In order to improve both the proteolytic stability and hydrophility of TPE-1, the structural optimizations were conducted on TPE-1, and the derived fluorescent probes were efficiently synthesized and evaluated in this study. Recently, d-type peptides have been considered as novel molecular skeletons due to their striking enzymatic hydrolysis-resistant property and low immunogenicity [45], [46], [47]. Thus, we performed the first d-type amino acid substitution for AG73 peptide. Meanwhile, to improve the solubility of probes, the solubilizing tags were incorporated into different probes [48], [49]. Subsequently, with seven TPE-1 derived probes in hand, the stability, water solubility, as well as the heparin detection potential were systematically evaluated. Especially, to achieve real-time monitoring of peptide integrities, the novel Abz/Dnp-based “turn on” probes that employ the internally quenched fluorescent (IQF) mechanism [50], [51] was synthesized and applied in both protease and serum environments.
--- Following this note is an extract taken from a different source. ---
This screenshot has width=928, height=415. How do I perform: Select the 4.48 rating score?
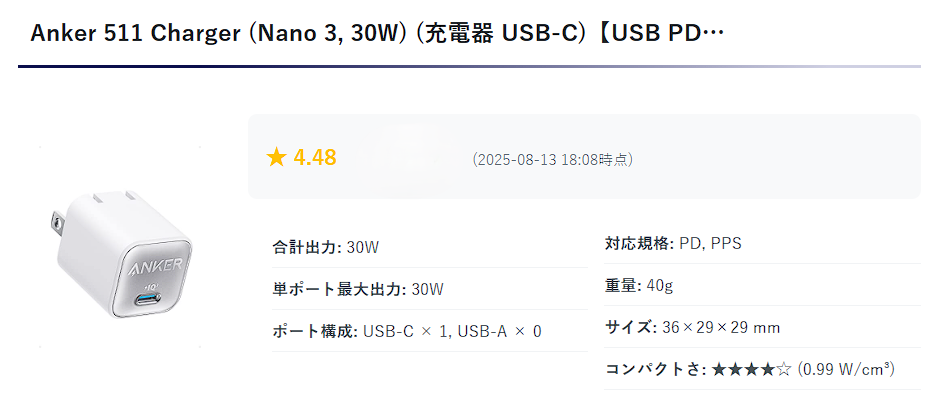pos(315,157)
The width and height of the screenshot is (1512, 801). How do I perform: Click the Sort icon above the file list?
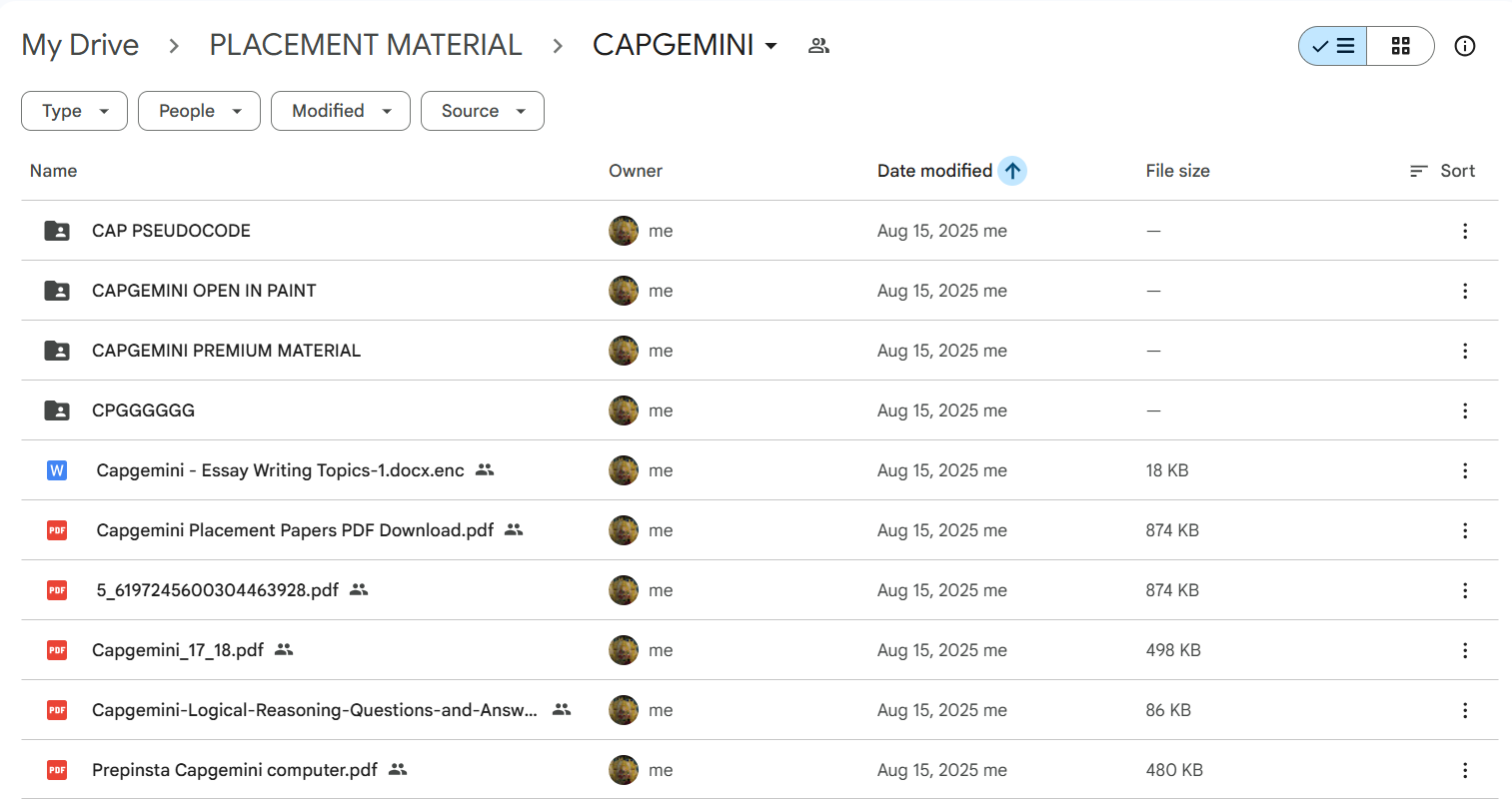pos(1441,171)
The l-type to d-type amino acid residue substitution, combined with the incorporation of solubilizing tag, afforded the derived probe XH-6. It was found that XH-6 exhibited extremely higher proteolytic stability and solubility than those of TPE-1. Meanwhile, XH-6 possessed comparable heparin detection efficiency as that of TPE-1. Collectively, this study not only established practical strategies to improve both the water solubility and proteolytic stability of “turn on” fluorescent probes of heparin, but also provided valuable references for the subsequent development of hydrolysis-resistant d-type peptides based fluorescent probes.